Falcon fans will be be forever grateful for what Dan Reeves did for their organization, which included leading them to their first and only Super Bowl appearance, and pulling the trigger on a trade that brought Michael Vick to Atlanta in 2001.

That said, Reeves missed the boat so badly with his recent comments about how the Falcons “turned their back” on Vick that he didn’t even hit water. He never made it to the dock, in fact. He tripped getting out of his car on the way to the dock with the boat 600 yards away, smacked his head on the ground and when he woke up dazed and confused, he foolishly said this:

“When Mike really needed them, they turned their back on him in my opinion.
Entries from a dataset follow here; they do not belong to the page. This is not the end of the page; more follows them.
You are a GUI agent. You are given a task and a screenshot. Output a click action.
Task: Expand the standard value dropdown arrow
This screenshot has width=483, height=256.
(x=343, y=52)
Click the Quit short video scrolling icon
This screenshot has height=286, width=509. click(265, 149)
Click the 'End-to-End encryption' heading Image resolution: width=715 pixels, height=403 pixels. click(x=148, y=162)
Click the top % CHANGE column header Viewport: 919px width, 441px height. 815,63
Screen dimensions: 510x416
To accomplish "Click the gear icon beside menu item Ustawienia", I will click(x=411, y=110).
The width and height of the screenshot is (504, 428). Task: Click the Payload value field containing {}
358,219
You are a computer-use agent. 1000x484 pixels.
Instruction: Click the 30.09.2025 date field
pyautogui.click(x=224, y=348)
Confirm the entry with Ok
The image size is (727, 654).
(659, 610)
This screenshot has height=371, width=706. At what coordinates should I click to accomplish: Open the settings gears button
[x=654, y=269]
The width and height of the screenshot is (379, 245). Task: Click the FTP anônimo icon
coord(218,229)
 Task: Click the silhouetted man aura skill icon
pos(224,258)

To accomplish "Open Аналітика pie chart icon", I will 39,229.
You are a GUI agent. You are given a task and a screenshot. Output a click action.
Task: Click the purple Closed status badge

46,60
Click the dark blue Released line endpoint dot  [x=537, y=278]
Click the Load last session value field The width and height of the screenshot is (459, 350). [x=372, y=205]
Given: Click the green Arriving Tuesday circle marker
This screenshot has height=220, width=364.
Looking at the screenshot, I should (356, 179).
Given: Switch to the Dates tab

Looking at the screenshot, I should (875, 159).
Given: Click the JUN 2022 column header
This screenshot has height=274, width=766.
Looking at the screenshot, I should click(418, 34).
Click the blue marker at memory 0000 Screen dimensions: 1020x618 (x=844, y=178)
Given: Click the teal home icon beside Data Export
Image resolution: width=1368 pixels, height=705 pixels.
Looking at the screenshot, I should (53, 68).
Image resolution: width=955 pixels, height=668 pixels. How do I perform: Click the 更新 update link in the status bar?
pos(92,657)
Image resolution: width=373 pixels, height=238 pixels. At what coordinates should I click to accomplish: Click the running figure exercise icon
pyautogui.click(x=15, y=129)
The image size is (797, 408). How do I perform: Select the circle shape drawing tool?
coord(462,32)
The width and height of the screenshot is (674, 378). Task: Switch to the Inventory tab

They could have been a big supporter and they let him go. I wasn’t there so I don’t know the organization’s standpoint, but I thought they could have been more supportive and instead they severed ties with him.”

Things didn’t end well for Reeves in Atlanta, so I don’t blame him for being a little salty towards the organization. But he still has a functioning brain, does he not? The Falcons turned their backs on Vick? They could have been more supportive? You’re kidding me, right? The Falcons should have showed Vick more support? Wow, that’s a new one.

First of all, there’s no way the Falcons could have kept Vick following his release from prison. It would have been a PR nightmare and the entire organization would have be viewed as weak for sticking by a quarterback who plunged them into the depths of NFL hell for at least one season. You don’t run a business that way and in the end, the NFL is a business first.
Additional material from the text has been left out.